Through the entrance doors one enters a stone-lined vestibule with carvings in the early Renaissance style and inside this vestibule there is a War Memorial Stone remembering those members of The Society of Incorporated Accountants and Auditors who died in the 1914–18 war, this unveiled by the Duke of York and a Commemoration stone recording the Hall's opening by the Duke and Duchess of York on 19 February 1929.

The floor is the work of Robert Davison and is a mixture of marble, jasper, porphyry and onyx all laid in geometrical patterns. This is known as "opus alexandrinum". It was Davison who was responsible for all the marble work in the house.
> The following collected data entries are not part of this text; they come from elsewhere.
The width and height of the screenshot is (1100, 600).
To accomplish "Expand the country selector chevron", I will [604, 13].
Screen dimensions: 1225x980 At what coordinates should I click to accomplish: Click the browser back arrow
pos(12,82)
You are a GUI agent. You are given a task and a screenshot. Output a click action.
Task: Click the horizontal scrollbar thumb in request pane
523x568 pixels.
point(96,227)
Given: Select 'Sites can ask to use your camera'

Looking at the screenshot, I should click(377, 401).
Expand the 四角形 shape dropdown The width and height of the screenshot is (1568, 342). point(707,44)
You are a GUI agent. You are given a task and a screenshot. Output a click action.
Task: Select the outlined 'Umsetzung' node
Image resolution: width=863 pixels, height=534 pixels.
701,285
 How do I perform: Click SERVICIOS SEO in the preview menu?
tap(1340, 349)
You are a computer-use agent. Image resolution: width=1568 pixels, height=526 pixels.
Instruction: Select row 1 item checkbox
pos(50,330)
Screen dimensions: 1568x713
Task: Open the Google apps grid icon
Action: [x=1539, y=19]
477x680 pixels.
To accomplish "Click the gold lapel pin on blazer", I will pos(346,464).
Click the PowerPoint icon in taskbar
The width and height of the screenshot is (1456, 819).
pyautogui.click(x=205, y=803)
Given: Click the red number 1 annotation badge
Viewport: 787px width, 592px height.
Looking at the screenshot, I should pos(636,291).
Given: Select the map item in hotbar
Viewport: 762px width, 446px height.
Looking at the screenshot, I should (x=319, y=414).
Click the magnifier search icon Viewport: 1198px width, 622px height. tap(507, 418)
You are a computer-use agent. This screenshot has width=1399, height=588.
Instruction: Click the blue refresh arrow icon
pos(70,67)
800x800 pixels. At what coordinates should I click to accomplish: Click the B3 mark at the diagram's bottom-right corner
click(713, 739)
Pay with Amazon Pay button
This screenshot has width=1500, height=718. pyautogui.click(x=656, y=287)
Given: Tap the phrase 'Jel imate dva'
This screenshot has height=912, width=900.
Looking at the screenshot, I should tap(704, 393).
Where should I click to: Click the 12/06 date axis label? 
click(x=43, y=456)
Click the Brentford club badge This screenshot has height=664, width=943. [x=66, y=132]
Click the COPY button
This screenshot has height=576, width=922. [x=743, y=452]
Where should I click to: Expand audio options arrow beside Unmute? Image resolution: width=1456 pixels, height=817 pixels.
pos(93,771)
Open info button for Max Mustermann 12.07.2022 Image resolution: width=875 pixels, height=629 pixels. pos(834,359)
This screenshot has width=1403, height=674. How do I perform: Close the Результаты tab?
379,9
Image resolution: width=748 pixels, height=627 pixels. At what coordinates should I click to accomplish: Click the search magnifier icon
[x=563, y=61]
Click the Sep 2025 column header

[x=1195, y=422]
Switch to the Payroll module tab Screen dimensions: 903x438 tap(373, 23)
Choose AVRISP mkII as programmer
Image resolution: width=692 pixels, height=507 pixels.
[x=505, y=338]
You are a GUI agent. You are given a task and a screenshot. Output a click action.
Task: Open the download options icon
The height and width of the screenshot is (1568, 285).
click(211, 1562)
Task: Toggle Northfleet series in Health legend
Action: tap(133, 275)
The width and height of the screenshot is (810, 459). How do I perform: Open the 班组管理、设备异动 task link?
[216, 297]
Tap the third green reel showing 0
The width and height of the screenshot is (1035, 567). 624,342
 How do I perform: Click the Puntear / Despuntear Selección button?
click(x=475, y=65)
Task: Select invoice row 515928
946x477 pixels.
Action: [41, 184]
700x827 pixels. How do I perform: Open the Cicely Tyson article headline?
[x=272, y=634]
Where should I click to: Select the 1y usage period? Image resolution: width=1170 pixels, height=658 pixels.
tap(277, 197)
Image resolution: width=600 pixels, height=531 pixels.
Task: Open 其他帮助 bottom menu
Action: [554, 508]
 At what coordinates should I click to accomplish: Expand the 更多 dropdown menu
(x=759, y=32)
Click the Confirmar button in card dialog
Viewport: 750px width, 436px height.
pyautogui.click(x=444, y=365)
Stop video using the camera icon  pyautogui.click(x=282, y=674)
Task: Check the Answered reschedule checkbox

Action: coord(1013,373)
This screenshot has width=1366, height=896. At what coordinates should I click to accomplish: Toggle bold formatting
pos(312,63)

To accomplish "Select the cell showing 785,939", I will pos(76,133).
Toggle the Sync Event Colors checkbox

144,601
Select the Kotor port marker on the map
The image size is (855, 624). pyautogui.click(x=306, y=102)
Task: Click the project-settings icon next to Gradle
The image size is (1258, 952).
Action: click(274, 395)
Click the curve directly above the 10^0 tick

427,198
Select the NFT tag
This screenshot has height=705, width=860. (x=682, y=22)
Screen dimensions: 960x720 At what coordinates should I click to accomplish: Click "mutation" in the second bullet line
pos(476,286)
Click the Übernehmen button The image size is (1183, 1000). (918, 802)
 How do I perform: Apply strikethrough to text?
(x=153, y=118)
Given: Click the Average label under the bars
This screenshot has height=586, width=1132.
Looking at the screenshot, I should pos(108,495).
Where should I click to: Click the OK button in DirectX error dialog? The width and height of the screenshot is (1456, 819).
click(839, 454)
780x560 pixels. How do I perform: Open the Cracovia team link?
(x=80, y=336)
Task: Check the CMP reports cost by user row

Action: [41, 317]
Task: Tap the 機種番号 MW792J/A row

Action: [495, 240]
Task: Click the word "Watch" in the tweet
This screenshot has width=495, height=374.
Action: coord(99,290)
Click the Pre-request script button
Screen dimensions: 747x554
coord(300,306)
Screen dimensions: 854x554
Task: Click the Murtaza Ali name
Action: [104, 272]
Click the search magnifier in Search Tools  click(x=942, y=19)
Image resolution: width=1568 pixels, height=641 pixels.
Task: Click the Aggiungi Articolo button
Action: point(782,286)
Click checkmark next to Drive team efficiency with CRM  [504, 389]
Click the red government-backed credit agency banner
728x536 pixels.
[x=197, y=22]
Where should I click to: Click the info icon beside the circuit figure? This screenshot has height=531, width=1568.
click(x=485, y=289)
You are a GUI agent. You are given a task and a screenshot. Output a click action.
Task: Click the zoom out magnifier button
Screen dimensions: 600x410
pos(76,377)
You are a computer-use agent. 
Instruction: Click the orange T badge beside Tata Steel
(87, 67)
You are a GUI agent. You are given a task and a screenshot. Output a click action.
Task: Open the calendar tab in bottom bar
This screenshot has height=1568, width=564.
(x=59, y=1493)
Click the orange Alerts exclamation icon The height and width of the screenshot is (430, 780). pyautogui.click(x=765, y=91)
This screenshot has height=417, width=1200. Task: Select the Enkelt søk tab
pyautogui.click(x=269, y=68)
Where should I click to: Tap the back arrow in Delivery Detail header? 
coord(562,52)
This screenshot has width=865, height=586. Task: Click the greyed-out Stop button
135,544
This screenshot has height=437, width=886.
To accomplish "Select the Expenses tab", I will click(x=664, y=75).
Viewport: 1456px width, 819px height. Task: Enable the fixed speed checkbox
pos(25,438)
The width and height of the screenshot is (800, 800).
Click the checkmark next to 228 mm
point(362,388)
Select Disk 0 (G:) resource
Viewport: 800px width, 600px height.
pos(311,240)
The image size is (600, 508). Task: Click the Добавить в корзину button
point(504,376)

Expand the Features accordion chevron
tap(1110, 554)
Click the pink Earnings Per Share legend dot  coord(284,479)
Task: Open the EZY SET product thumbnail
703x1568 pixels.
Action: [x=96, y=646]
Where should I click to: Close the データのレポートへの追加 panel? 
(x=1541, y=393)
There is a similar floor in Westminster Abbey. The staircase is made of oak and mahogany.

==The main staircase and gallery==
The main staircase rises up from the Staircase Hall to the Gallery on the first floor and comprises three flights of stairs. The staircase has seven mahogany carvings by Thomas Nicholls on the newel posts, these representing characters from Alexandre Dumas’s The Three Musketeers, which, it seems, was Astor’s favourite novel.

Nicholls’ characters include d'Artagnan himself, Madame Bonacieux, Aramis, shown slipping off a scholar’s gown and at the same time reading a love letter, Milady, Bazin, Athos and Porthos. Bazin, the valet to Aramis, was a studious person who later became a lay brother. Nicholls carves him brushing his master's clothes while studying theology.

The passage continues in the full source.